The findings reveal important theoretical oversights and challenges to prevailing law. In practice, many plaintiffs opt out of specific performance. This is puzzling as expectation damages are notoriously under compensatory relative to performance. A primary explanation is that it is harder to execute specific relief than a money judgment. Focusing attention on execution provides a valuable lesson: in exactly these circumstances where US law grants specific performance — unique goods — it is least valuable due to a lack of clear standards by which to evaluate performance. Another explanation is lawyer’s bias: attorneys will often advise clients to sue money damages to ensure easy collection of their own fees.
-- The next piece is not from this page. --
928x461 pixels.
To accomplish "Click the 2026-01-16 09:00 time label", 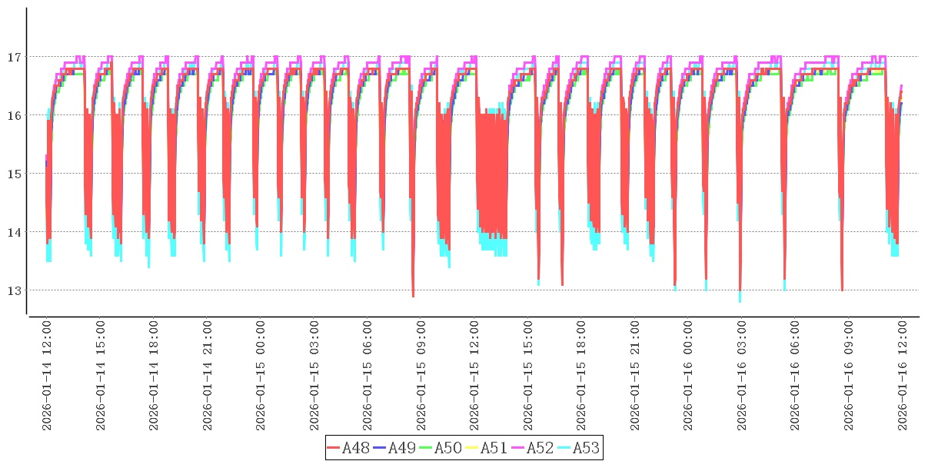I will click(x=849, y=376).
Another set of findings reveal that parties think about specific performance in ways that are inconsistent with both economic and rights-based theories. Sometimes plaintiffs will not negotiate a judgment as they will be reluctant to commodify it, in contrast to economic theories, and other times they will treat specific performance instrumentally, to achieve other ends but performance of the contractual promise, which is in tension with rights-based theories. The Article concludes by discussing the theoretical and policy implications of these findings, and highlights the ways in which qualitative research could enrich, challenge, and contextualize contract theory.

Arbel, Yonathan A, Contract Remedies in Action: Specific Performance (January 16, 2015). 118 West Virginia Law Review 100 (2015).